From Jan. 21-27, 2001, Israeli and Palestinian negotiators at Taba, Egypt, came as close as they ever have to reaching an agreement. I thought the work of the Arava Institute would make a perfect story — with the Institute modeling what the negotiators were trying to achieve some 45 miles south of us, just across the Egyptian border. I gathered materials in Arabic, Hebrew and English about the institute and headed there. The Israelis were very suspicious but let me through, while the Egyptians took my materials and put me in a room with a soldier and his machine gun outside the door. Eventually, a military official made a call to Cairo, and I was given permission to proceed.
In Taba, I found a group of reporters sitting at a round table. I made my pitch, inviting them to see the institute as an actualization of what the negotiators were working to achieve. Their response? I was told there is hard news, always to be covered, and soft news, if time permits and if it hasn’t been touched upon recently. My story was neither.
This past spring, I would once again be made aware of that lesson — I call it the “Asymmetry of the Sensational.”
In December 2020, Congress passed the Nita M. Lowey Middle East Partnership for Peace Act (MEPPA). Created through strong bipartisan effort, this is one of the most significant and innovative pieces of congressional legislation addressing the Israeli-Palestinian Conflict. MEPPA authorizes up to $250 million over five years to promote economic cooperation and people-to-people programs; advance shared community building; and engender dialogue and reconciliation between Israelis and Palestinians.

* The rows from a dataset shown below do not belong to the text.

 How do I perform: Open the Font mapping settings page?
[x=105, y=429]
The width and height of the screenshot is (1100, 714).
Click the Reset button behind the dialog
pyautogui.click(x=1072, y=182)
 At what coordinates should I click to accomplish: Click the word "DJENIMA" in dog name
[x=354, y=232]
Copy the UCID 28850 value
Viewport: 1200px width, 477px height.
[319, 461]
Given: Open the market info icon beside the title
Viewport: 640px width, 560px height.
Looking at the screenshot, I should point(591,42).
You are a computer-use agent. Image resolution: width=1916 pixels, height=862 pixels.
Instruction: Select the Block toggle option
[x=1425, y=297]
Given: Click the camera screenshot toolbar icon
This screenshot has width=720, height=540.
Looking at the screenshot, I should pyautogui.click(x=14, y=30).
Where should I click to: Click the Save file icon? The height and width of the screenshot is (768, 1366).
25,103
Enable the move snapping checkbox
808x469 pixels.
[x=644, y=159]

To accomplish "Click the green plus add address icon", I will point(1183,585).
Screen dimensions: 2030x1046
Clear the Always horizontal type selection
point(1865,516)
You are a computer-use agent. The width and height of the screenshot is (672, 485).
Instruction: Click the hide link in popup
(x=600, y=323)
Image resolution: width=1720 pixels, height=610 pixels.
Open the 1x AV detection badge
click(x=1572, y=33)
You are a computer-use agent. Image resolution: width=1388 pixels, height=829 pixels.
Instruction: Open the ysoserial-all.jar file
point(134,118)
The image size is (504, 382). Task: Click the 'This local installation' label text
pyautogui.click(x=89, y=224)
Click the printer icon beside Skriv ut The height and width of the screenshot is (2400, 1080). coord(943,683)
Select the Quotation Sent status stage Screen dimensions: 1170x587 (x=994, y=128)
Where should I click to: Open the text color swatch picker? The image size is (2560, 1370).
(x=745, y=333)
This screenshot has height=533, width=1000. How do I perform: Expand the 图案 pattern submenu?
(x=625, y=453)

Within the legislation, Congress appointed a Partnership for Peace Fund Advisory Board. Senator Patrick Leahy named me to the board, based on my decades’ involvement with the Arava Institute. In February, over three days in Jerusalem, Tel Aviv and Nablus, the board experienced a universe of Palestinian-Israeli collaboration, described by a young Israeli woman at TechSeeds for Peace as “statements of defiance, and friendships as radical action.”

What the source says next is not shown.